EXERCISE DETAILS ▸ Copies of all lines containing the string "selection" are needed from the data below.

:: EXTRACTED ENTRIES ::

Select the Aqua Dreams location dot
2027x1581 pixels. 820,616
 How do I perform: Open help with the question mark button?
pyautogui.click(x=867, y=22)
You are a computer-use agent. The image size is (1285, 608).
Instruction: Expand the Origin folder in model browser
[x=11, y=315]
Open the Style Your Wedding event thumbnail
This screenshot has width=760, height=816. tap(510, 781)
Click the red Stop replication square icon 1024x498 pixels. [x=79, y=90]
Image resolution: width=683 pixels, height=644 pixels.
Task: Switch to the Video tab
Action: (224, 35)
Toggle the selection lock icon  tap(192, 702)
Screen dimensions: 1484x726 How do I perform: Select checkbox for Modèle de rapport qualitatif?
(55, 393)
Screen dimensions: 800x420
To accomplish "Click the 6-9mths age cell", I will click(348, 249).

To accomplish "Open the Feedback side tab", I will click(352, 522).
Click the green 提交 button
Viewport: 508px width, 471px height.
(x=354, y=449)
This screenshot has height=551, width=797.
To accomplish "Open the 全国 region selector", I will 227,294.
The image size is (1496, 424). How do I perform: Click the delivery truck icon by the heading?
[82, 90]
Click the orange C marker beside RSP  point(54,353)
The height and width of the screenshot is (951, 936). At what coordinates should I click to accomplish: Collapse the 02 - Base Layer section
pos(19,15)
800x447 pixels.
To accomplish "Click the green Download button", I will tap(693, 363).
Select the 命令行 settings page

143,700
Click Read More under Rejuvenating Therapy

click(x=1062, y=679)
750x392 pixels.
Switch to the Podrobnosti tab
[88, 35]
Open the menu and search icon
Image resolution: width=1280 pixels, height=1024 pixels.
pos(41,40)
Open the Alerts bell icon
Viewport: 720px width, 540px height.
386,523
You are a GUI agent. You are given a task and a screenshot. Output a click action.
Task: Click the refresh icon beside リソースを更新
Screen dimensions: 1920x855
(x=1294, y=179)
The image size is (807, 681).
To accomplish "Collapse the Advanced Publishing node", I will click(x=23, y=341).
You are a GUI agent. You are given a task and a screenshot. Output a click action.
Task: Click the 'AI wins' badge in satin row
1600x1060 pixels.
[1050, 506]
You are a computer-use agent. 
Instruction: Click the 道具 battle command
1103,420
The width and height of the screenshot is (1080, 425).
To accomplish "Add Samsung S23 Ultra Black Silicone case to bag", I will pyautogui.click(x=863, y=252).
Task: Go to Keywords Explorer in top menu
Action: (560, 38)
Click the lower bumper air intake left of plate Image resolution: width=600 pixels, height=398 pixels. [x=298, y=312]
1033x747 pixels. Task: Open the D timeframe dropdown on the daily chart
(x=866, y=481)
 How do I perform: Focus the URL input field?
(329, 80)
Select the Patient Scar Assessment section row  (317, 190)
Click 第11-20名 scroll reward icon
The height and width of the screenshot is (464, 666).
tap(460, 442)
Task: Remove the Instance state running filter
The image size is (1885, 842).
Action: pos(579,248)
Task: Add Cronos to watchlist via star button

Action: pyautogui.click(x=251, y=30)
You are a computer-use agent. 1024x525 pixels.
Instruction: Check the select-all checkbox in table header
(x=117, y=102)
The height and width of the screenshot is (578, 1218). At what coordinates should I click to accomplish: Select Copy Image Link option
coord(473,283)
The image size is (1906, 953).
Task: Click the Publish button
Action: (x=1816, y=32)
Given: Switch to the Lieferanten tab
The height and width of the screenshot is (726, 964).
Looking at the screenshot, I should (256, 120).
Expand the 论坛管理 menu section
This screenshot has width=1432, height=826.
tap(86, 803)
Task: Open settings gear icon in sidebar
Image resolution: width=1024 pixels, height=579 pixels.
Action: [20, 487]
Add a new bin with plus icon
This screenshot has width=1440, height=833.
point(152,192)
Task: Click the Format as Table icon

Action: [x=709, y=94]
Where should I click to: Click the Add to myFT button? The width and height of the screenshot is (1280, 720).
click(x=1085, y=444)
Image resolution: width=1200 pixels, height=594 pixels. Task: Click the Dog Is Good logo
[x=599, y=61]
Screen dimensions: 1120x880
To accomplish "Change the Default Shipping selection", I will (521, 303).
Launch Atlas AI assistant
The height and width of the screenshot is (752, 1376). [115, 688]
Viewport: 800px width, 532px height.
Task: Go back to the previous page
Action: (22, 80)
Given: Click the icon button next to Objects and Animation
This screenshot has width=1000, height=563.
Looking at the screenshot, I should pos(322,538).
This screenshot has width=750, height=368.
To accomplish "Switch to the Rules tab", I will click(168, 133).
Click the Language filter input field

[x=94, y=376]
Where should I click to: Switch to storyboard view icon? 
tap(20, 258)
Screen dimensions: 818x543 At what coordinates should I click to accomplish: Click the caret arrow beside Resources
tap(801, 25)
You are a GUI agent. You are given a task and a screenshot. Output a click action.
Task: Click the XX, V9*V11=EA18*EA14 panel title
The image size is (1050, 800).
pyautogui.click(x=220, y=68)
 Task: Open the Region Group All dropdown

:::

OUTPUT BELOW ▸
Toggle the selection lock icon  tap(192, 702)
To accomplish "Change the Default Shipping selection", I will (521, 303).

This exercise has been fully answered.